**The task:** Put the lines below into a numbered list, leaving out blank lines. Omit the pictures from your answer.

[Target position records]
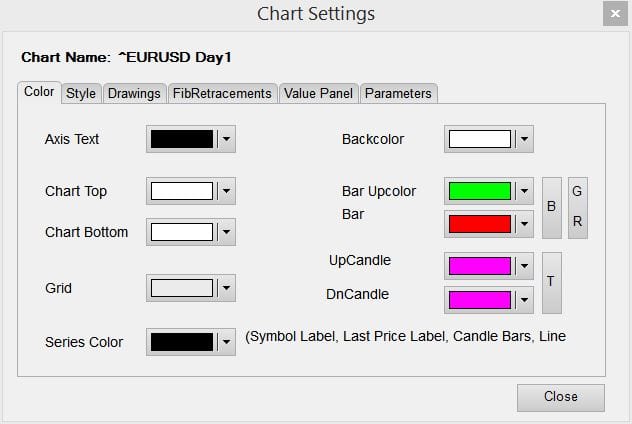Viewport: 632px width, 424px height.
Task: Click the T candle color button
Action: point(551,283)
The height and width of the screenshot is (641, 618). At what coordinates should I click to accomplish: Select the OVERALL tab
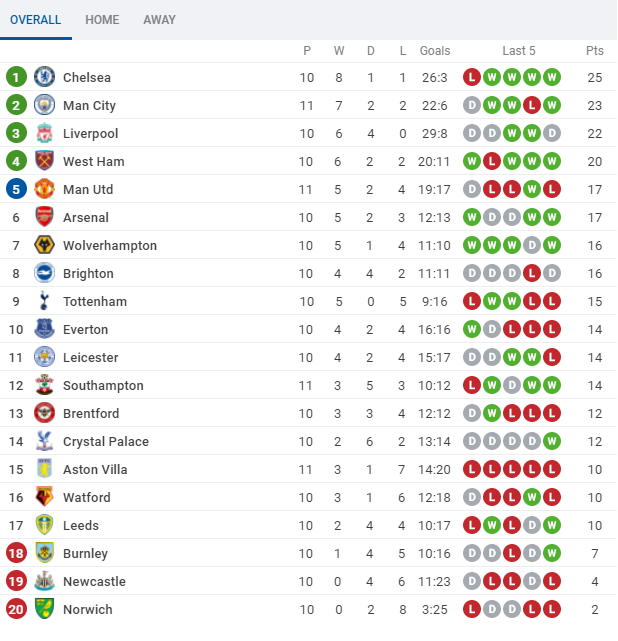coord(36,20)
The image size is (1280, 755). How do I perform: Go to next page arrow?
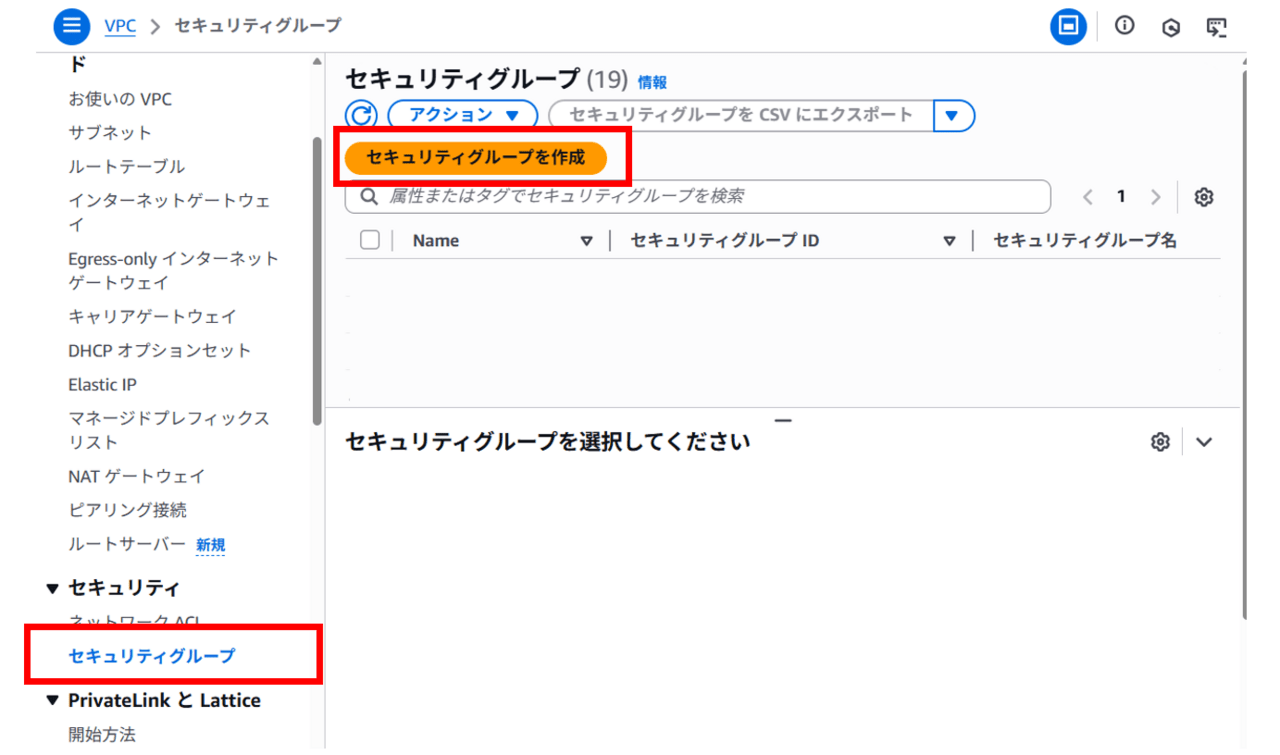(x=1155, y=197)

**Complete answer:**
1. Viewport: 632px width, 424px height.
2. Task: Click the T candle color button
3. Action: point(551,283)
4. The height and width of the screenshot is (641, 618). At what coordinates should I click to accomplish: Select the OVERALL tab
5. coord(36,20)
6. The image size is (1280, 755). How do I perform: Go to next page arrow?
7. (x=1155, y=197)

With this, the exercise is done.